● **抜粋文**:

┄┄┄┄┄┄┄┄┄┄

ロスマクのさむけに引き続き、本格ミステリを。
もともとコリン・デクスターのウッドストック行最終バスを読むつもりだったが、レビューが絶妙に賛否両論だったので読むかどうか迷ってしまい、書架でたまたま目に入ったこちらを選んだ。

ガストン・ルルーといえば、オペラ座の怪人で知られるフランスのミステリ作家である。1868年にパリで生まれ、1927年に58歳で亡くなっているから、ずっとずっと昔の人だ。日本で言えば、森鴎外くらいの時代である。モーリス・ルブラン(怪盗アルセーヌ・ルパンの生みの親)と並ぶ人気作家であった。
本作「黄色い部屋の謎」は、当時刊行されていたイリュストラシオンという挿絵入り新聞に連載されていた小説である。ちなみに、この新聞はミュシャが挿絵を描いていたことで有名だ。
刊行から100年以上が経った今日でもなお、新訳が出て新たな読者を獲得し続けている。本格ミステリの傑作であり、密室ミステリの古典と言っていいだろう。
個人的には、密室ミステリは序盤のわくわく感と比較して最終的なトリックでがっかり(?)することが多い。密室の巨匠と呼ばれるディクスン・カーの「ユダの窓」や「火刑法廷」も、引き込まれはしたがオチに関しては全くと言っていいほど覚えていない。どうも、屋敷や部屋の図面に弱いらしい。
また、本作は「意外な犯人」もののミステリとしてもよく知られている。エドガー・アラン・ポーの「モルグ街の殺人」がその典型と言えるだろうが、私はこの「意外な犯人」ものも残念ながらあまり得意ではない。筋の通った意外な犯人、という作品を読んだことがないだけだろうが、なんとなくすっきりしきれないようなところがある。

本作はタイトル通り、黄色い部屋で起こった殺人未遂事件が舞台である。
被害者が殺されず殺人未遂、というのがまず面白い。ならば被害者から話を聞けば全部解決では、と思いきや、なかなかいい証言が出てこない。妙に怪しい。背景に、なにか大きな事情があるような気配である。
そのうちに第二の事件が発生し、これがまた現実には起こりえないような奇妙な密室事件で、いよいよ化け物かなにかの仕業ではないかと思わされる。謎が謎を呼び、そのまま場面は法廷へと移り、探偵によって謎解きが行われ、犯人は裁かれ…?というのが大まかな筋である。
最後の10ページは、やはりさすがは本格ミステリというべき引き込み方だった。この謎解きを読むために数百ページ、多少冗長でも読んでしまうのよねえ、と毎度のことながら感嘆してしまう。あの没入感は、ミステリにしかない楽しみだろう。

ガストン・ルルーのミステリに登場する探偵は、新聞記者のルルタビーユである。本名、ジョセフ・ジョゼファン。若い新聞記者だが、頭脳明晰で数々の難事件を解決してきたというちょっとした有名人である。
ルルタビーユはフランス語で「玉転がし」という意味だ。丸い大きな頭だから、そう呼ばれているらしい。意味深な発言が多く、どちらかというとおしゃべりなタイプの探偵である。

┄┄┄┄┄┄┄┄┄┄

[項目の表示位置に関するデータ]
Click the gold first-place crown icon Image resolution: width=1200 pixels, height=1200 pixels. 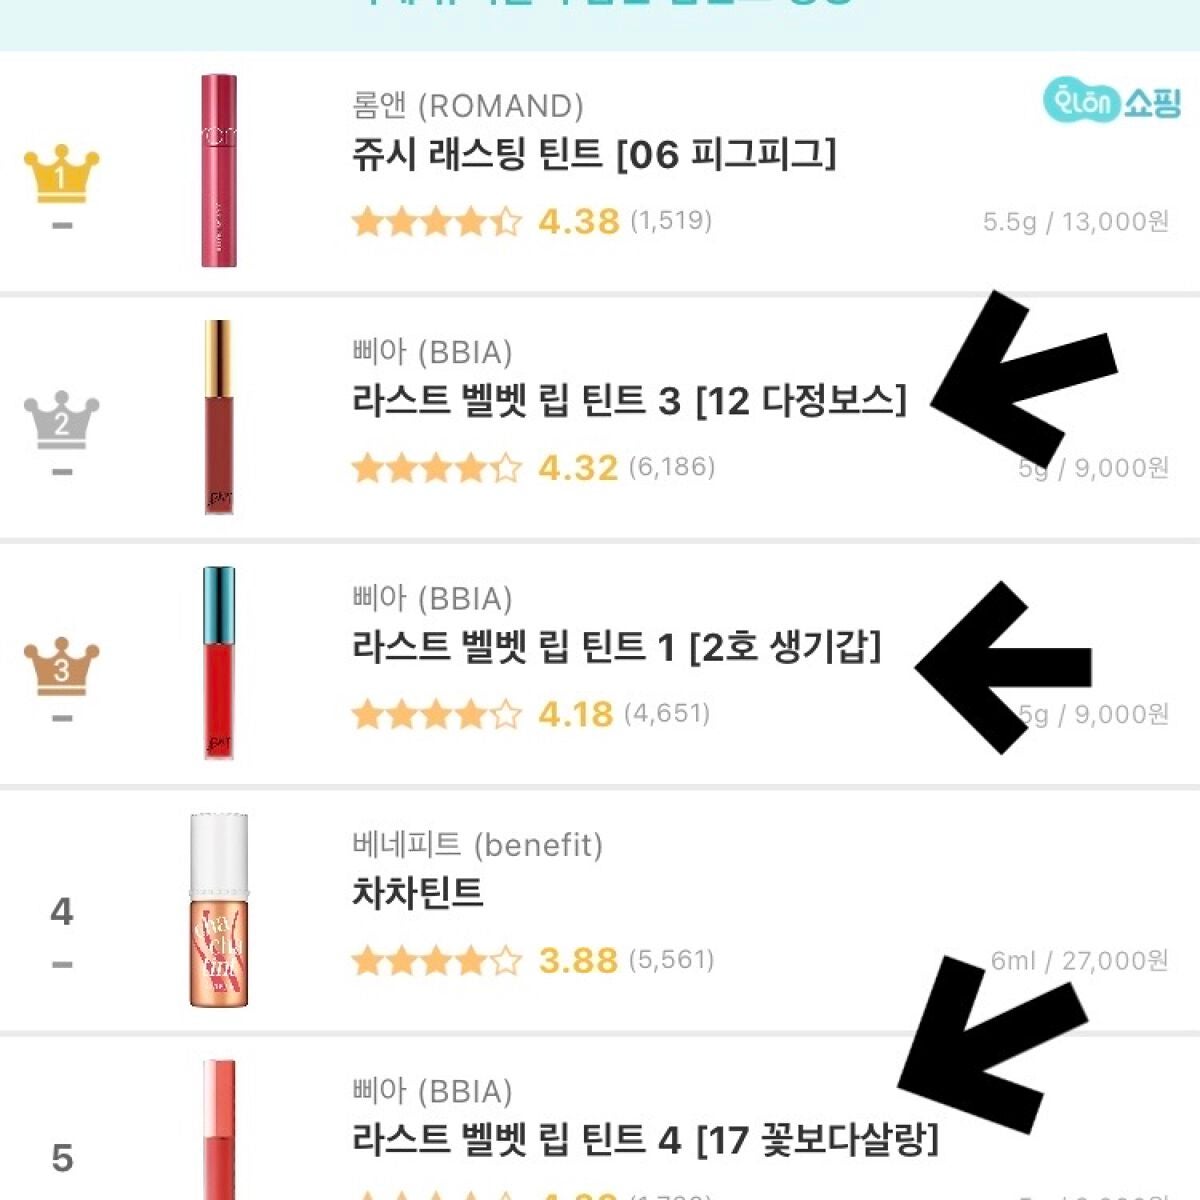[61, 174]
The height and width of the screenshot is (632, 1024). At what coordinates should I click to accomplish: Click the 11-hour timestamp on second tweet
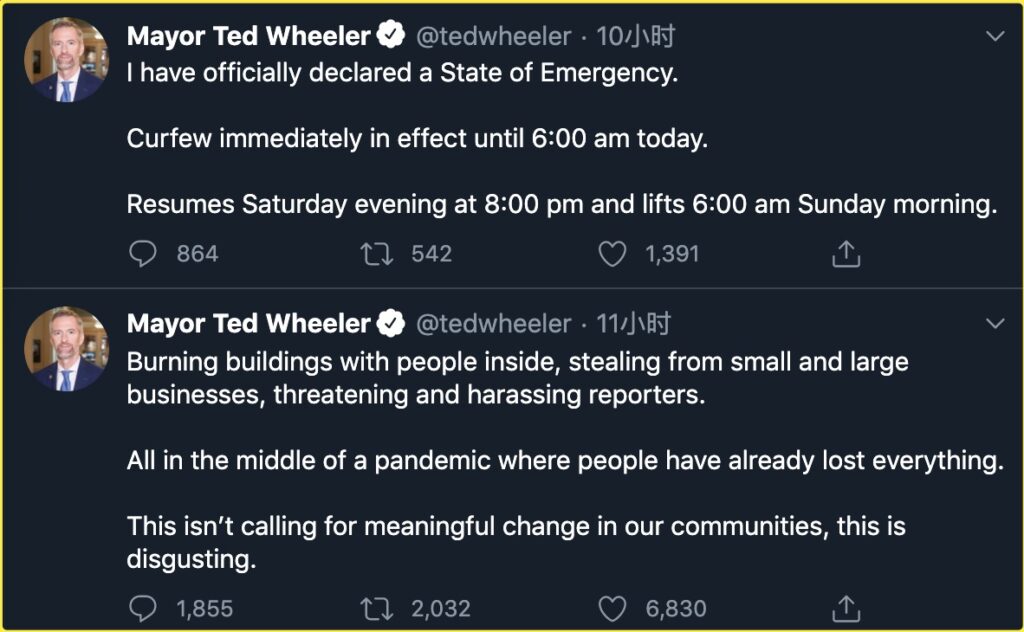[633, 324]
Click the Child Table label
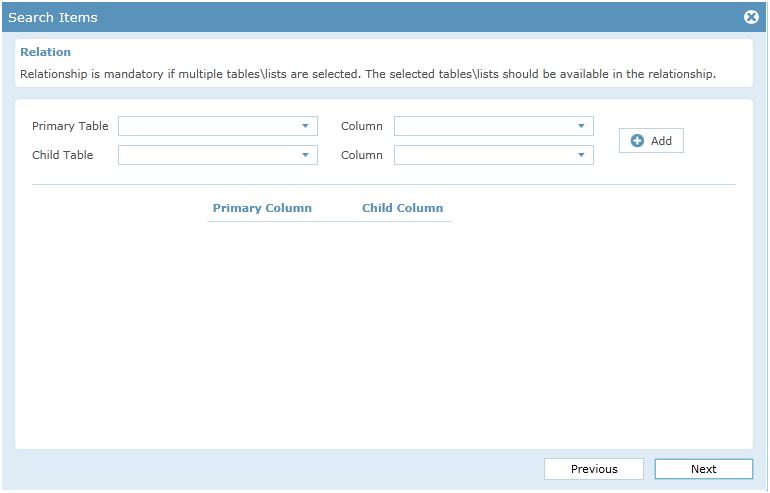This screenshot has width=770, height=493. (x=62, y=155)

┄┄┄┄┄┄┄┄┄┄

● **設問**:
抜粋文について次の問いに答えよ。
1. ガストン・ルルーは何年にどこで生まれたか。
2. 「黄色い部屋の謎」が連載されていた新聞の名は何か。
3. 「ルルタビーユ」はフランス語でどういう意味か。
上のデータは抜粋文とは関係がない。

● **解答**:
1. 1868年、パリ。
2. イリュストラシオン。
3. 「玉転がし」。